En julio, España experimentó un aumento en el índice de precios al consumo (IPC) del 3,6% interanual, marcando el nivel más alto desde mediados de 2024. Este incremento ha superado las expectativas y el crecimiento de los salarios, lo que ha resultado en una significativa pérdida de poder adquisitivo para los trabajadores en el país.
Los sindicatos CCOO y UGT han solicitado una subida inmediata del Salario Mínimo Interprofesional (SMI) como medida para contrarrestar esta pérdida, aunque el Gobierno de Pedro Sánchez solo prevé una revisión para 2027. Los datos indican que la inflación podría frenar el consumo interno, que es el principal motor del PIB. Actualmente, los hogares españoles enfrentan la mayor caída de ingresos reales desde 2023.
El IPC en julio se incrementó en cuatro décimas respecto al mes anterior, y la subida de precios ha sobrepasado el crecimiento de los salarios por convenio, que se sitúa ligeramente por encima del 3%. Esto implica que la pérdida de poder adquisitivo es de más de medio punto, comparando el aumento de precios con el incremento salarial.

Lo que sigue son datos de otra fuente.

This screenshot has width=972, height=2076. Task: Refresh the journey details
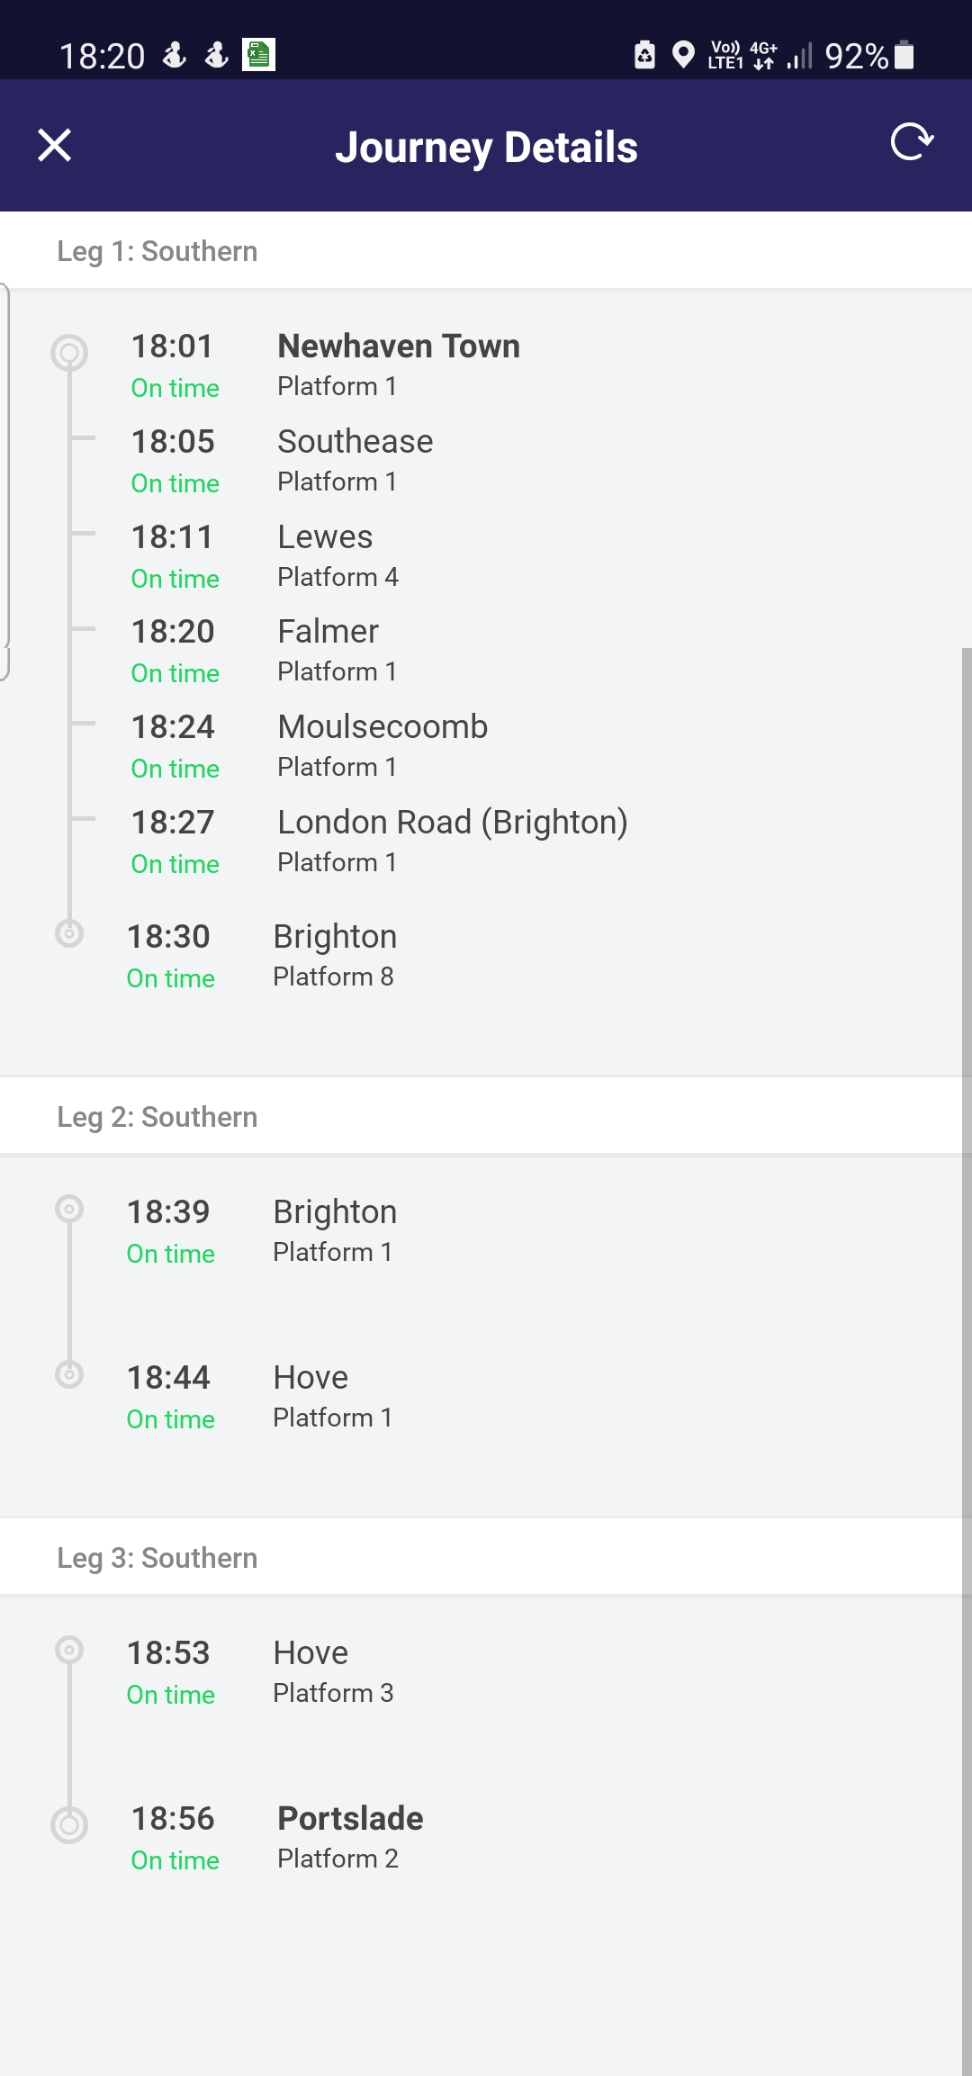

Asimismo, el Índice de Precios de Consumo Armonizado (IPCA) de España alcanzó el 3,9% en julio, muy por encima de la media de la zona euro, que se encuentra en 2,9%, según datos de Eurostat. Este desajuste ha llevado a que la pérdida de poder adquisitivo en España sea mayor que en otros países europeos.
Ante esta situación, el Gobierno ha decidido aumentar en 20 céntimos la rebaja del gasóleo, una medida que pretende aliviar a los consumidores afectados por la subida de precios. Sin embargo, los esfuerzos hasta ahora no han logrado contener las alarmas sobre el impacto de la inflación en la economía española.
Contexto: La inflación ha sido un tema recurrente en España, especialmente en el contexto de la recuperación económica post-pandemia. Desde el inicio de 2023, el país ha experimentado fluctuaciones en los precios que han afectado el consumo y el poder adquisitivo de los ciudadanos. La preocupación actual se centra en cómo estas dinámicas inflacionarias pueden influir en el crecimiento económico, dado que el consumo interno es considerado clave para el avance del PIB. Con un IPC que supera las cifras de la media europea, la situación plantea retos significativos para la política económica del Gobierno en los próximos años.